Now, it gets worse. I get a following for cosplaying my oc Asariel Whately, join a server, and for a time have a pretty okay place away from A. Some breathing room. When I mentioned that Asariel (who we had talked about maybe being w/ an oc of theirs) was going to romance my now boyfriends oc in the tag, they got upset. They said that they were sad to see them with someone else, and asked if it could all be before my campaign/not actually be real. I told them no and that I’d continue doing what I wanted.
Well, after that and scouring my TikTok (i made the mistake of saying anything in the first place), they got invited to the server and started RPing/cosplaying in the tag. Which they’re allowed to do, but A has a history of wanting to be in my things and being the center of attention. When I say A got involved with *several* other characters, including a possible *minor*, that doesn’t even cover the worst of it.

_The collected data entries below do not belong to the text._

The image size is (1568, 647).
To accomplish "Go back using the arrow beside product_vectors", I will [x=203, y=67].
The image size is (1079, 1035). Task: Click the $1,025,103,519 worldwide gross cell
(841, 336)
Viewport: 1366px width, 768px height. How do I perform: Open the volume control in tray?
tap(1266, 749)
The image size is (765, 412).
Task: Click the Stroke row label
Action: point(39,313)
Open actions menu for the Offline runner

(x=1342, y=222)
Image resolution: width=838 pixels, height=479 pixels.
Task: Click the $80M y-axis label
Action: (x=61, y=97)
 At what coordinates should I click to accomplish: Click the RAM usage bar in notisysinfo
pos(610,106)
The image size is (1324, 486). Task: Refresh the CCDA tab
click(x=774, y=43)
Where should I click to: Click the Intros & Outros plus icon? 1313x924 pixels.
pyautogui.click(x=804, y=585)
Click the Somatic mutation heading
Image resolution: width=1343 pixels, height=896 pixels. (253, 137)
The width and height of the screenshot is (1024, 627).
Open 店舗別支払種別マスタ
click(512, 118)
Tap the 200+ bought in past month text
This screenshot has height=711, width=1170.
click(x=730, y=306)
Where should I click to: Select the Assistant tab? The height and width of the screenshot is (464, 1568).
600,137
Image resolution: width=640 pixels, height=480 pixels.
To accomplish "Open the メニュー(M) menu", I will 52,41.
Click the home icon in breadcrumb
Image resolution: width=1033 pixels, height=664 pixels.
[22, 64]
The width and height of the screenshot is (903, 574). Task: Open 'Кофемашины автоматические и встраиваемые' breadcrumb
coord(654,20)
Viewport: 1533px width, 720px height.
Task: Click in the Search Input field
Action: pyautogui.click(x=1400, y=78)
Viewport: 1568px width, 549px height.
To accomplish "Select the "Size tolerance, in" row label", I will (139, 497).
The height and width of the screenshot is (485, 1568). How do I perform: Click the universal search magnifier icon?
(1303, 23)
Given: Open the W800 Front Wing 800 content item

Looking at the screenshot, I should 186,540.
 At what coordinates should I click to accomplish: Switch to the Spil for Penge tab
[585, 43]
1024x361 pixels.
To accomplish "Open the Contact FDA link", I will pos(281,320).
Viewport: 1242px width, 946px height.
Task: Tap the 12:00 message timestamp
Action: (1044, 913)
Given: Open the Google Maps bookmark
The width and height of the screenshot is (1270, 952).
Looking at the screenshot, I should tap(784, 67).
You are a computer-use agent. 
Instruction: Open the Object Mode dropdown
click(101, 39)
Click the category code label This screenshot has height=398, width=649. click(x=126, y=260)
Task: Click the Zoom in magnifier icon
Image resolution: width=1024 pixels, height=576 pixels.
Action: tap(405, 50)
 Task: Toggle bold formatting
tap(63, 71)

They got involved in a huge polyam relationship (which is fine, i’ll explain why their behavior was weird tho) that LITERALLY took up chunks of the whole server. Any time my bf and I got into chat to rp out some scene for Asariel and Fraanic, A was there to bury our scene in their own garbage. Could have been conicidence but who knows. Then the minor got added into the mix and most of us just had the server on mute/rped in DMs. It was so bad that other people noticed their bad behavior, meta gaming, and needing to be right.
Our relationship ended when someone from a private close knit server made up of all the people who wanted to remove ourselves from the toxic environment, outed our server. Said there was an nsfw server and A immediately jumped to say they wanted an invite. I panicked and DMed them for the first time in weeks to say that they couldn’t. That I needed space from them and this was the one place I had. We had a fight, they said ‘they’re my friends too’ and I pointed out that they had forced their way in, that I said I needed space. Eventually they gave up on it, thank god. But it left me wrecked for months. I didn’t create, I retreated into a two person server with my best friend who is now my boyfriend and just never looked back.
While I’m grateful that this massive upheaval gave me a new support network, got me into a good place for a romantic partnership, and allowed me to heal...I still have a lot of pain. I felt like I had been commodiefied, like an object because of how kind and soft and pliable I was. Because someone thought I was beautiful and *theirs* in the worst way. My ocs who are some of my largest coping mechanisms were tainted, I could barely play Dragon Age, couldn’t think about it. Because someone had conpletely obliterated my love for it. I hate to think they then continued to do that same thing to other people but I honestly have no clue what A is doing now. They dropped off the planet and honestly good riddance.